STAT3 Potentiates SIAH-1 Mediated Proteasomal Degradation of β-Catenin in Human Embryonic Kidney Cells

The beta-catenin functions as an adhesion molecule and a component of the Wnt signaling pathway. In the absence of the Wnt ligand, beta-catenin is constantly phosphorylated, which designates it for degradation by the APC complex. This process is one of the key regulatory mechanisms of beta-catenin. The level of beta-catenin is also controlled by the E3 ubiquitin protein ligase SIAH-1 via a phosphorylation-independent degradation pathway.

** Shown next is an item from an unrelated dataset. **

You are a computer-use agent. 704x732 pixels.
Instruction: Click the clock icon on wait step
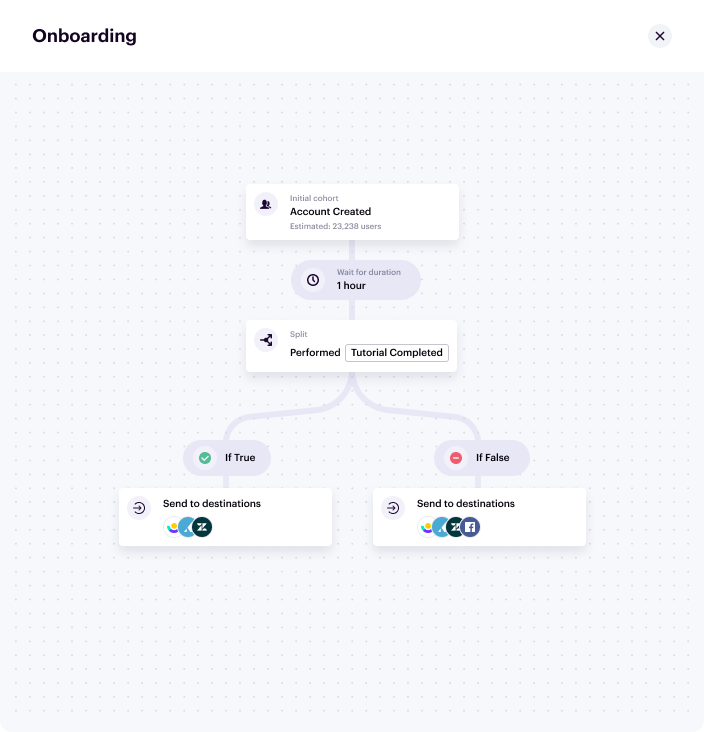313,280
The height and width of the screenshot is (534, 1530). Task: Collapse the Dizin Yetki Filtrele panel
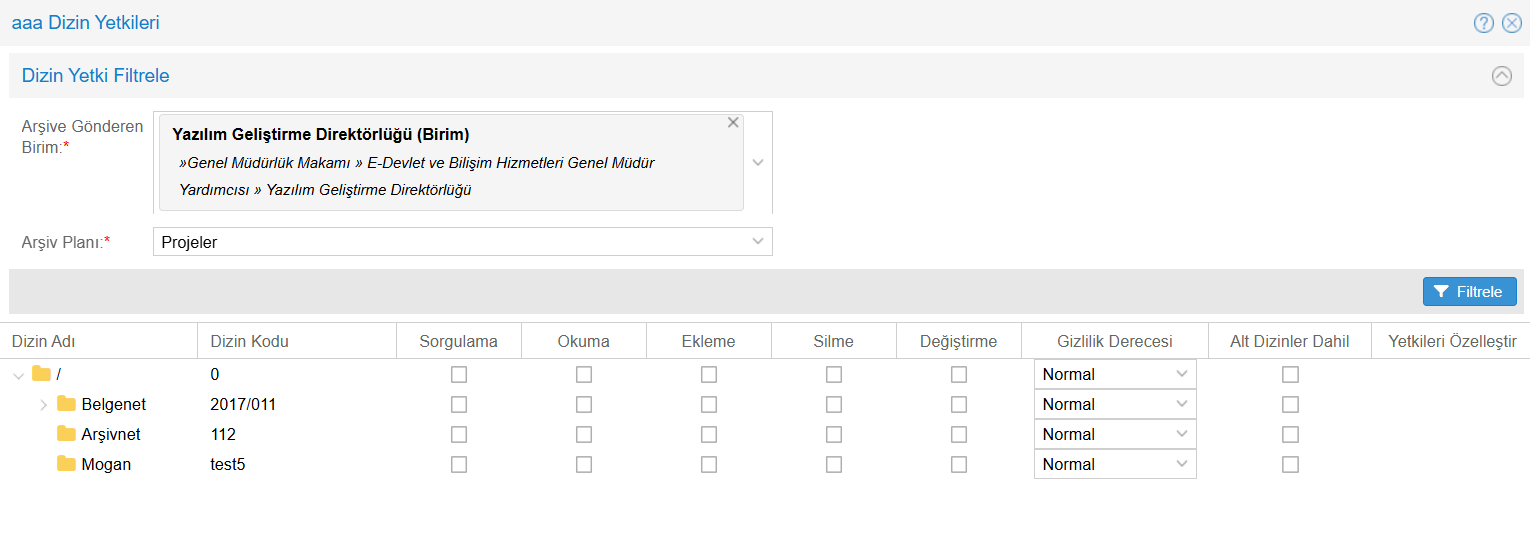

Similar to beta-catenin, STAT3 is responsible for various cellular processes, such as survival, proliferation, and differentiation. However, little is known about how these molecules work together to regulate diverse cellular processes. In this study, we investigated the regulatory relationship between STAT3 and beta-catenin in HEK293T cells. To our knowledge, this is the first study to report that beta-catenin-TCF-4 transcriptional activity was suppressed by phosphorylated STAT3; furthermore, STAT3 inactivation abolished this effect and elevated activated beta-catenin levels. STAT3 also showed a strong interaction with SIAH-1, a regulator of active. catenin via degradation, which stabilized SIAH-1 and increased its interaction with beta-catenin. These results suggest that activated STAT3 regulates active beta-catenin protein levels via stabilization of SIAH-1 and the subsequent ubiquitin-dependent proteasomal degradation of beta-catenin in HEK293T cells.